The answer consists solely of the data below, reproduced exactly.

○ ○ ○ ○ ○ ○ ○

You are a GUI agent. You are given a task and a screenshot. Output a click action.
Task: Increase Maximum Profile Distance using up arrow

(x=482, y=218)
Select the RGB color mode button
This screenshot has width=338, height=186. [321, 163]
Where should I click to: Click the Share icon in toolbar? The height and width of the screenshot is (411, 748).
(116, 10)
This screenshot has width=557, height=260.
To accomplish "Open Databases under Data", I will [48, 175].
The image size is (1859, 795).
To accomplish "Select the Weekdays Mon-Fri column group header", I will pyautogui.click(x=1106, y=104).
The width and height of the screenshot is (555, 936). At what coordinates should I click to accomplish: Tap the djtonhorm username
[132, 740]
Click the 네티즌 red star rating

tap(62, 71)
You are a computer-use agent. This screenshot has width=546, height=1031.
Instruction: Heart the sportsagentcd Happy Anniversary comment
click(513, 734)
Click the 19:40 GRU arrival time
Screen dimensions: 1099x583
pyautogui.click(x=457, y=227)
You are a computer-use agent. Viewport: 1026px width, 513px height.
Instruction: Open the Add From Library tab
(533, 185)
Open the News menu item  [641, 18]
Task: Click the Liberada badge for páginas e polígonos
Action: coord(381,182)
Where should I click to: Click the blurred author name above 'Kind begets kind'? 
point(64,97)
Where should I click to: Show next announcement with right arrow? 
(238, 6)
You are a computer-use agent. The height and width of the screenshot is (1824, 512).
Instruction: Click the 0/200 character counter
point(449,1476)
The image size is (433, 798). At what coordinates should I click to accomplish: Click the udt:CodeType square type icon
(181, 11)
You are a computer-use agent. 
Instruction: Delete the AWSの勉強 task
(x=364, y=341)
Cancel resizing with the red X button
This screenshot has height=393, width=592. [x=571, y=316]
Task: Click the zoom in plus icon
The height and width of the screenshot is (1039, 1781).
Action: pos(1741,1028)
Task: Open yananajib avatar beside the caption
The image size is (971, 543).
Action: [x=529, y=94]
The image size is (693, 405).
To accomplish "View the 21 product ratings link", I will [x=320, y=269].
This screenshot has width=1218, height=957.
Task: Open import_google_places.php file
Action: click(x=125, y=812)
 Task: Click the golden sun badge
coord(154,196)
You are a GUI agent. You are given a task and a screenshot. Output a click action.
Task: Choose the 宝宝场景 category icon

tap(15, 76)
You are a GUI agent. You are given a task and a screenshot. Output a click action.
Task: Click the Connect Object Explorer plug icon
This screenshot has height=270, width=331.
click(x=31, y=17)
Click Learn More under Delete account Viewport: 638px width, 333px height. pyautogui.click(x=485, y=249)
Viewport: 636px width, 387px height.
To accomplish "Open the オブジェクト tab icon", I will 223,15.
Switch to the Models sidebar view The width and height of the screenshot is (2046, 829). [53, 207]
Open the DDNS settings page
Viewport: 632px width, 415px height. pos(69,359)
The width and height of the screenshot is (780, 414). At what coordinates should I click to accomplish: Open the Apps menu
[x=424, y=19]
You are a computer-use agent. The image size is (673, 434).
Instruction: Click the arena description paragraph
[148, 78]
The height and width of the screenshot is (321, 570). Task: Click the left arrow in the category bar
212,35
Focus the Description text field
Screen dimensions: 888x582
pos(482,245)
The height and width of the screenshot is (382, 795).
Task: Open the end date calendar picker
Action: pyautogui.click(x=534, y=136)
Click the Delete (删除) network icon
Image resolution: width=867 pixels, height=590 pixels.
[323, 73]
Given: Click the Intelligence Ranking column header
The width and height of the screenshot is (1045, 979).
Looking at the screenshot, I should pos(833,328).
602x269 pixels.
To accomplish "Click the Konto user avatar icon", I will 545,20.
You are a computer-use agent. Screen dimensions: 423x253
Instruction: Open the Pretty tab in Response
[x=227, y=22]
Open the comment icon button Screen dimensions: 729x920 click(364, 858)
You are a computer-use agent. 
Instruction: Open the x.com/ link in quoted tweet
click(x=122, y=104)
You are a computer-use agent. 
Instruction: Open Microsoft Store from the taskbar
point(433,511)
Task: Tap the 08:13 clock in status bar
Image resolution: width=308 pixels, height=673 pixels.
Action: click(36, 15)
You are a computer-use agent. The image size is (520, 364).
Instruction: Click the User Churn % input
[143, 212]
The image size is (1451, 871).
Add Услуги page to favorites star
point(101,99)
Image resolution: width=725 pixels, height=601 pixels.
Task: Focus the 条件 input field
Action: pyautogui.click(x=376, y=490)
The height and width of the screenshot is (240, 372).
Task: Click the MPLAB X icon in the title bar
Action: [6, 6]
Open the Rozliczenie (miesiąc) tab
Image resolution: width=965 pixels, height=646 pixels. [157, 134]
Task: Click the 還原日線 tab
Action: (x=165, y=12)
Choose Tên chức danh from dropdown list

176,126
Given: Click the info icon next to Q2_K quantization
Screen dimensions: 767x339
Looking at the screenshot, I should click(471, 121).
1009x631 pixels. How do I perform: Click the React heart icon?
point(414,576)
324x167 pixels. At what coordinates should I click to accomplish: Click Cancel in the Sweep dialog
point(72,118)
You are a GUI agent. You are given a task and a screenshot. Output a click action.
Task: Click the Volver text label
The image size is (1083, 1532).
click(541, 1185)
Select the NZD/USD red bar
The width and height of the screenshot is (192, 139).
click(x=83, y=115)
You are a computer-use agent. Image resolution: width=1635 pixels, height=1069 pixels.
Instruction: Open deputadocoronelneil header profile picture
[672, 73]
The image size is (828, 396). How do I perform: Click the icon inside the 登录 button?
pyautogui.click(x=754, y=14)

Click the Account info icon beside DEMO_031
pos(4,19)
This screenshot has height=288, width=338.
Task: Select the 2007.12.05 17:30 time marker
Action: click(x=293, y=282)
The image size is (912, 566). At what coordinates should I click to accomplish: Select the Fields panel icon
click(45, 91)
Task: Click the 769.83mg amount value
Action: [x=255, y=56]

○ ○ ○ ○ ○ ○ ○

- Task output:
You are a GUI agent. You are given a task and a screenshot. Output a click action.
Task: Increase Maximum Profile Distance using up arrow

(x=482, y=218)
Select the RGB color mode button
This screenshot has width=338, height=186. [321, 163]
Where should I click to: Click the Share icon in toolbar? The height and width of the screenshot is (411, 748).
(116, 10)
This screenshot has width=557, height=260.
To accomplish "Open Databases under Data", I will [48, 175].
The image size is (1859, 795).
To accomplish "Select the Weekdays Mon-Fri column group header", I will pyautogui.click(x=1106, y=104).
The width and height of the screenshot is (555, 936). At what coordinates should I click to accomplish: Tap the djtonhorm username
[132, 740]
Click the 네티즌 red star rating

tap(62, 71)
You are a computer-use agent. This screenshot has width=546, height=1031.
Instruction: Heart the sportsagentcd Happy Anniversary comment
click(513, 734)
Click the 19:40 GRU arrival time
Screen dimensions: 1099x583
pyautogui.click(x=457, y=227)
You are a computer-use agent. Viewport: 1026px width, 513px height.
Instruction: Open the Add From Library tab
(533, 185)
Open the News menu item  [641, 18]
Task: Click the Liberada badge for páginas e polígonos
Action: coord(381,182)
Where should I click to: Click the blurred author name above 'Kind begets kind'? 
point(64,97)
Where should I click to: Show next announcement with right arrow? 
(238, 6)
You are a computer-use agent. The height and width of the screenshot is (1824, 512).
Instruction: Click the 0/200 character counter
point(449,1476)
The image size is (433, 798). At what coordinates should I click to accomplish: Click the udt:CodeType square type icon
(181, 11)
You are a computer-use agent. 
Instruction: Delete the AWSの勉強 task
(x=364, y=341)
Cancel resizing with the red X button
This screenshot has height=393, width=592. [x=571, y=316]
Task: Click the zoom in plus icon
The height and width of the screenshot is (1039, 1781).
Action: pos(1741,1028)
Task: Open yananajib avatar beside the caption
The image size is (971, 543).
Action: [x=529, y=94]
The image size is (693, 405).
To accomplish "View the 21 product ratings link", I will [x=320, y=269].
This screenshot has width=1218, height=957.
Task: Open import_google_places.php file
Action: click(x=125, y=812)
 Task: Click the golden sun badge
coord(154,196)
You are a GUI agent. You are given a task and a screenshot. Output a click action.
Task: Choose the 宝宝场景 category icon

tap(15, 76)
You are a GUI agent. You are given a task and a screenshot. Output a click action.
Task: Click the Connect Object Explorer plug icon
This screenshot has height=270, width=331.
click(x=31, y=17)
Click Learn More under Delete account Viewport: 638px width, 333px height. pyautogui.click(x=485, y=249)
Viewport: 636px width, 387px height.
To accomplish "Open the オブジェクト tab icon", I will 223,15.
Switch to the Models sidebar view The width and height of the screenshot is (2046, 829). [53, 207]
Open the DDNS settings page
Viewport: 632px width, 415px height. pos(69,359)
The width and height of the screenshot is (780, 414). At what coordinates should I click to accomplish: Open the Apps menu
[x=424, y=19]
You are a computer-use agent. The image size is (673, 434).
Instruction: Click the arena description paragraph
[148, 78]
The height and width of the screenshot is (321, 570). Task: Click the left arrow in the category bar
212,35
Focus the Description text field
Screen dimensions: 888x582
pos(482,245)
The height and width of the screenshot is (382, 795).
Task: Open the end date calendar picker
Action: pyautogui.click(x=534, y=136)
Click the Delete (删除) network icon
Image resolution: width=867 pixels, height=590 pixels.
[323, 73]
Given: Click the Intelligence Ranking column header
The width and height of the screenshot is (1045, 979).
Looking at the screenshot, I should pos(833,328).
602x269 pixels.
To accomplish "Click the Konto user avatar icon", I will 545,20.
You are a computer-use agent. Screen dimensions: 423x253
Instruction: Open the Pretty tab in Response
[x=227, y=22]
Open the comment icon button Screen dimensions: 729x920 click(364, 858)
You are a computer-use agent. 
Instruction: Open the x.com/ link in quoted tweet
click(x=122, y=104)
You are a computer-use agent. 
Instruction: Open Microsoft Store from the taskbar
point(433,511)
Task: Tap the 08:13 clock in status bar
Image resolution: width=308 pixels, height=673 pixels.
Action: click(36, 15)
You are a computer-use agent. The image size is (520, 364).
Instruction: Click the User Churn % input
[143, 212]
The image size is (1451, 871).
Add Услуги page to favorites star
point(101,99)
Image resolution: width=725 pixels, height=601 pixels.
Task: Focus the 条件 input field
Action: pyautogui.click(x=376, y=490)
The height and width of the screenshot is (240, 372).
Task: Click the MPLAB X icon in the title bar
Action: [6, 6]
Open the Rozliczenie (miesiąc) tab
Image resolution: width=965 pixels, height=646 pixels. [157, 134]
Task: Click the 還原日線 tab
Action: (x=165, y=12)
Choose Tên chức danh from dropdown list

176,126
Given: Click the info icon next to Q2_K quantization
Screen dimensions: 767x339
Looking at the screenshot, I should click(471, 121).
1009x631 pixels. How do I perform: Click the React heart icon?
point(414,576)
324x167 pixels. At what coordinates should I click to accomplish: Click Cancel in the Sweep dialog
point(72,118)
You are a GUI agent. You are given a task and a screenshot. Output a click action.
Task: Click the Volver text label
The image size is (1083, 1532).
click(541, 1185)
Select the NZD/USD red bar
The width and height of the screenshot is (192, 139).
click(x=83, y=115)
You are a computer-use agent. Image resolution: width=1635 pixels, height=1069 pixels.
Instruction: Open deputadocoronelneil header profile picture
[672, 73]
The image size is (828, 396). How do I perform: Click the icon inside the 登录 button?
pyautogui.click(x=754, y=14)

Click the Account info icon beside DEMO_031
pos(4,19)
This screenshot has height=288, width=338.
Task: Select the 2007.12.05 17:30 time marker
Action: click(x=293, y=282)
The image size is (912, 566). At what coordinates should I click to accomplish: Select the Fields panel icon
click(45, 91)
Task: Click the 769.83mg amount value
Action: [x=255, y=56]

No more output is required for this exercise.